The TRiP found that short hairpin RNAs (shRNAs) containing a 21-bp targeting sequence embedded into a micro-RNA (miR-1) backbone are very effective for gene knockdown in both the germline and soma (Ni et al. 2011). The 2nd generation VALIUM vectors use a microRNA cassette is based on the shRNA design of Haley et al. (2008, 2010) with modifications (Ni et al., 2010). All second generation VALIUM vectors contain vermillion as a selectable marker; an attB sequence to allow phiC31-targeted integration at genomic attP landing sites; two gypsy sequences to enhance hairpin DNA transcription; and two pentamers of UAS, one of which can be excised using the Cre/loxP system to generate a 5XUAS derivative.

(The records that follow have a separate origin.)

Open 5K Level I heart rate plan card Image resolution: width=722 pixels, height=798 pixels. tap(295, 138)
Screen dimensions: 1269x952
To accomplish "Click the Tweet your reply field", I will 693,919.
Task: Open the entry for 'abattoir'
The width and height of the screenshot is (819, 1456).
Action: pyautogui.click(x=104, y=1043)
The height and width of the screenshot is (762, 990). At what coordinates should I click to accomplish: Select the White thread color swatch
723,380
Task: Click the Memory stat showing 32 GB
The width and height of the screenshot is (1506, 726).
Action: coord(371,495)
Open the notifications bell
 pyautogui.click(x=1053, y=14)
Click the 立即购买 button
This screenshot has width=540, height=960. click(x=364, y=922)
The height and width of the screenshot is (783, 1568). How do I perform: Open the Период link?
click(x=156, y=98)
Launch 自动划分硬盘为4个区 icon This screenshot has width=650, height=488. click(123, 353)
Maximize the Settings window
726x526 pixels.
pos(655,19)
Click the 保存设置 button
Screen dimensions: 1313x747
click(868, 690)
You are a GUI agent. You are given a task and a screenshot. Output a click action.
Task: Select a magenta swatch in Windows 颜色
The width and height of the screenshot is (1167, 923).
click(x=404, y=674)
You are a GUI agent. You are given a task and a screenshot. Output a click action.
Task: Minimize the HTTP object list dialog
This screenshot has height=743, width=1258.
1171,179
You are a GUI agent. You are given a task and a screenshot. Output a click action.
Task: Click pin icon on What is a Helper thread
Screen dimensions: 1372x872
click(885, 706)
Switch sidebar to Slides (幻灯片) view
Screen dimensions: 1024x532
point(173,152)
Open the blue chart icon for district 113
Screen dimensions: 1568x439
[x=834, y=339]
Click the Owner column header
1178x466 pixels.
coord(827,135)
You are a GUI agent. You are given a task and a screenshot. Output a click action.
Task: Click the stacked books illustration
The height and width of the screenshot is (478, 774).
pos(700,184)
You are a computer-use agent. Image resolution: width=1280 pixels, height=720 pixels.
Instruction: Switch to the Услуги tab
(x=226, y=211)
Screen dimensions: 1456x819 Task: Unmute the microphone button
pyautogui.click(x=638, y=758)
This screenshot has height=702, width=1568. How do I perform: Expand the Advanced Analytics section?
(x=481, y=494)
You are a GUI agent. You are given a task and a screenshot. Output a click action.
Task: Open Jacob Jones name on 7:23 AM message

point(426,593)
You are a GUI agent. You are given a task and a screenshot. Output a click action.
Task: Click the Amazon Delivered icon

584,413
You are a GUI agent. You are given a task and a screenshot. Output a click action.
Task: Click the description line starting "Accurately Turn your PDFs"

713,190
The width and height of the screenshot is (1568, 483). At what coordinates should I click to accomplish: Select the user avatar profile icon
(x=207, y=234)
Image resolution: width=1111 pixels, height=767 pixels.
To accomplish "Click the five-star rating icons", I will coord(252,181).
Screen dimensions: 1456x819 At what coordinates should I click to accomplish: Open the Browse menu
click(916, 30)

VALIUM20 features the hsp70 basal promoter; a multiple cloning site (MCS) for cloning shRNAs in a miR1 scaffold, and a ftz 3'UTR intron followed by a SV40 3'UTR as a source for a polyA signal sequence. Our data shows that VALIUM20 gives a stronger knockdown than VALIUM10 in the soma, and works well in the germline (Ni et al., 2010).
VALIUM22 features the P-transposase core promoter; a multiple cloning site (MCS) for cloning shRNAs in a miR1 scaffold, and a ftz 3'UTR intron followed by a K10 polyA. VALIUM22 triggers effective RNAi knock-down and corresponding phenotypes in the female germline. However, the P-element transposase promoter is less effective than the hsp70 basal promoter for driving expression in somatic cells.
VALIUM21, a variant of VALIUM22, differs only in that it lacks the ftz intron and gypsy sequences found in VALIUM22. It is also effective in the germline, but less so in somatic cells. Only 95 TRiP stocks have been generated in the VALIUM21 vector.
Hairpin Design for 2nd generation VALIUM lines
To design an shRNA for any given gene, the sequences for all exons or portions of exons common to all transcripts are obtained. These sequences are reverse-complemented and all possible 21-bp long sub-sequences are determined. Any sub-sequence with matches to other genes 16 bp-long or longer are removed from consideration. Each sub-sequence has a score calculated based on the formula given by Vert et al. (2006). The top scoring subsequences are selected. A top strand oligo is designed by concatenating "ctagcagt", the sense-strand oligo, "tagttatattcaagcata", the anti-sense oligo, and "gcg". A bottom strand oligo is designed by concatenating "aattcgc", the sense-strand oligo,"tatgcttgaatataacta", the anti-sense oligo, and "actg".
This process is automated by a Perl program developed internally at the TRiP. Primer design can also be done at the DSIR website (http://biodev.extra.cea.fr/DSIR/DSIR.html) using the 21nt siRNA option at default setting. The only difference is that the reverse complement has 2nt offset. We suggest using only the guide strand of DSIR output and then reverse complementing without the 2nt offset.